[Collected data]
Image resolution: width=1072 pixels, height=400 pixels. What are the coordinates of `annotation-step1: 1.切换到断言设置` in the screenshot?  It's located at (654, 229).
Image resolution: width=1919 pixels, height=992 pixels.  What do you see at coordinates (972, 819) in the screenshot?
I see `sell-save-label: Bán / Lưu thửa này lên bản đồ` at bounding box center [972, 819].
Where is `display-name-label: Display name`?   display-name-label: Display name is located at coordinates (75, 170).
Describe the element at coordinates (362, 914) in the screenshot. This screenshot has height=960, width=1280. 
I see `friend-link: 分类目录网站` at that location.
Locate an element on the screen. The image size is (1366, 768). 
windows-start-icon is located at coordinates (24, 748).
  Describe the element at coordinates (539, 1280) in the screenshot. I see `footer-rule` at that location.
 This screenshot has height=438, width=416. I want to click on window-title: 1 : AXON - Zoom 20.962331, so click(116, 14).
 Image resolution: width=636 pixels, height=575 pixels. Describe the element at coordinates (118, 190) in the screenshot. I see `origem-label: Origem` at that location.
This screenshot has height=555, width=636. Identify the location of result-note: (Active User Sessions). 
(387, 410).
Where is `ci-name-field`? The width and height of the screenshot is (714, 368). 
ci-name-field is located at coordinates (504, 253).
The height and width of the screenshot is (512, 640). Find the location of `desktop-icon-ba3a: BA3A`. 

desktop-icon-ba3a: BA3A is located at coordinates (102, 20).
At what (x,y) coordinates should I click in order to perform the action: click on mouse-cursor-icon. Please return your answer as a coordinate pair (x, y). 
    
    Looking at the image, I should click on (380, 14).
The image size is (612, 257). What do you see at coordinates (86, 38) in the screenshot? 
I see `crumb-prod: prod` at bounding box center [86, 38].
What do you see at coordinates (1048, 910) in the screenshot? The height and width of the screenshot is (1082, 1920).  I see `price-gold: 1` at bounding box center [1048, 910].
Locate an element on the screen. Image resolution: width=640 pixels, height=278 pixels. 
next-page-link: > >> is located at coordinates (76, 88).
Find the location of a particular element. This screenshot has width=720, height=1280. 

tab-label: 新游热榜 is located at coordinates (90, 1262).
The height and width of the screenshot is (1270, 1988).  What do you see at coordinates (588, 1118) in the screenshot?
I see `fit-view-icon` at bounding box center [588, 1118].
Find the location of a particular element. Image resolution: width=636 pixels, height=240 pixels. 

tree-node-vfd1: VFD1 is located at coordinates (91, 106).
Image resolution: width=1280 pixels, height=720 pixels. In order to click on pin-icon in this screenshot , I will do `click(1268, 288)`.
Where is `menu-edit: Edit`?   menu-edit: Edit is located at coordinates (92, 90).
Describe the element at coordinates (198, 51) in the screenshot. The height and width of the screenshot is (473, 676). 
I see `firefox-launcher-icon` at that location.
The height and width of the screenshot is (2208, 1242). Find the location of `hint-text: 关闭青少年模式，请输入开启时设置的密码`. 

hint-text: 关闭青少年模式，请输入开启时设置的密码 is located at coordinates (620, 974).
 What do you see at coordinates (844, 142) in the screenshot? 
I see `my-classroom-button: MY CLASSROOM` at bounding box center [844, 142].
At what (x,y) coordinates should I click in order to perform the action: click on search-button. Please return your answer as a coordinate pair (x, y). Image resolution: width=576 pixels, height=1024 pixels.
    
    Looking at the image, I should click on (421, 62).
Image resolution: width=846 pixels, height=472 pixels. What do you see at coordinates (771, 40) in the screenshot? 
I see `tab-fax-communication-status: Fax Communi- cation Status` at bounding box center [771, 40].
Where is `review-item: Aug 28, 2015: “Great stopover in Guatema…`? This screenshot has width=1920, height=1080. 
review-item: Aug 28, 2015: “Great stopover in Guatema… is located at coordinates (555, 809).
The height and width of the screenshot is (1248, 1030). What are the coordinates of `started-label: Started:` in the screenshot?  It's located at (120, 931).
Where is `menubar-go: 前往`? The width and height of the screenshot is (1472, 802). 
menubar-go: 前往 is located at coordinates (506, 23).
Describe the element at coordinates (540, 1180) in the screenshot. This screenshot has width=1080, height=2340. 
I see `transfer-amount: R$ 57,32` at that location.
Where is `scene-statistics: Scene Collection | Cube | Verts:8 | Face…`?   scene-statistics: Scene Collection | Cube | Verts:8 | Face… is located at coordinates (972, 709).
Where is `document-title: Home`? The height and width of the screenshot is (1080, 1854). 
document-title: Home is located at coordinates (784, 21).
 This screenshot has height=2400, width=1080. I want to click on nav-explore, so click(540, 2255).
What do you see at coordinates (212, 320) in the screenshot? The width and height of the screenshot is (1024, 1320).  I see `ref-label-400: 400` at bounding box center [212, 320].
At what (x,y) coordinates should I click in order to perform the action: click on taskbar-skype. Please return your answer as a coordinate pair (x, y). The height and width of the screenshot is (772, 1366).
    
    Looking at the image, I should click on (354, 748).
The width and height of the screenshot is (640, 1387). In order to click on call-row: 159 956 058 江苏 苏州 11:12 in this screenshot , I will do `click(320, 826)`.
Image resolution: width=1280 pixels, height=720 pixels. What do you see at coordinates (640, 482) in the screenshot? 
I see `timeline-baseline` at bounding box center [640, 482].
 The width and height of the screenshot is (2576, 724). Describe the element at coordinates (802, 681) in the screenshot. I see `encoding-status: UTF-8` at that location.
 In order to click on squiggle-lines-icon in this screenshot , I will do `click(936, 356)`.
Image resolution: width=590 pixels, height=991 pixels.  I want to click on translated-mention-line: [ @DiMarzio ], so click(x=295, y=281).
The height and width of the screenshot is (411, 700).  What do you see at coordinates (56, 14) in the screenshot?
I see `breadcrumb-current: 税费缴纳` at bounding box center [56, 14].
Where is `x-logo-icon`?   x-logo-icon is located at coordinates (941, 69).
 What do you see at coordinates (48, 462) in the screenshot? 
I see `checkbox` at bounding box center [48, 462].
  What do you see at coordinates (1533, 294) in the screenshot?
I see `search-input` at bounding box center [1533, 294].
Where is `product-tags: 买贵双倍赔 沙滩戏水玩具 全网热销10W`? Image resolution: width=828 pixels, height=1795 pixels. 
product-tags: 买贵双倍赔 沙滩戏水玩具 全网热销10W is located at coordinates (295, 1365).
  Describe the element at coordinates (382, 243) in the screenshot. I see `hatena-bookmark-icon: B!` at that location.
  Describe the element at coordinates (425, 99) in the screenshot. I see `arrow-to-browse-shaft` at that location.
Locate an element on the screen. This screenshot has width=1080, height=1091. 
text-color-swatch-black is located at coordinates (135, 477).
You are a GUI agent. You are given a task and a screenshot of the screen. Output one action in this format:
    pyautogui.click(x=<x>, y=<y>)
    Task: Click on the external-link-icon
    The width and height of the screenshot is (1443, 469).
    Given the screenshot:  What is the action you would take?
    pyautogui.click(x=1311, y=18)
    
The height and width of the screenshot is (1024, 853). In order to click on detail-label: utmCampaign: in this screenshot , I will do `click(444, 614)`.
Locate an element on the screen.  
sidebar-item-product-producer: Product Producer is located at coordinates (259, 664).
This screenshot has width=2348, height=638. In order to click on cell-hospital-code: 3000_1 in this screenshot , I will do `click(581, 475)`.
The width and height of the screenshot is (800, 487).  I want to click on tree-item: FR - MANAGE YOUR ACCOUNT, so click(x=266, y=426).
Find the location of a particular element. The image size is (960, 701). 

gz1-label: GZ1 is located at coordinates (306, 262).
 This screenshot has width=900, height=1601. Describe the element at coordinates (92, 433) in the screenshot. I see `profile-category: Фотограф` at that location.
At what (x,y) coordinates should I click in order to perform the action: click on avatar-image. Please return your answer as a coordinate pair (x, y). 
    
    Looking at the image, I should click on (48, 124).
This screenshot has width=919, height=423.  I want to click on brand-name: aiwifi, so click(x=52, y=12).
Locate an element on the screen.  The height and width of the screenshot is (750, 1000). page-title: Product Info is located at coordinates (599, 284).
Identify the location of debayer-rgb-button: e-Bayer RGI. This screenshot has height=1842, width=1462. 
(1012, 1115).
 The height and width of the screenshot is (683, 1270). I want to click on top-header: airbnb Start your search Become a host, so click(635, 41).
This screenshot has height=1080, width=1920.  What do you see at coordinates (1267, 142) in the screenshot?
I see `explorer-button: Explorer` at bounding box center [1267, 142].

_Work order_
Rewrite the part of the data that opens with the line containing "This screenshot has height=555, width=636." and closes with the line containing "ci-name-field is located", switching "screenshot" to "capture" and leaving everything else as it is.

_Task response_
This capture has height=555, width=636. Identify the location of result-note: (Active User Sessions). 
(387, 410).
Where is `ci-name-field`? The width and height of the capture is (714, 368). 
ci-name-field is located at coordinates (504, 253).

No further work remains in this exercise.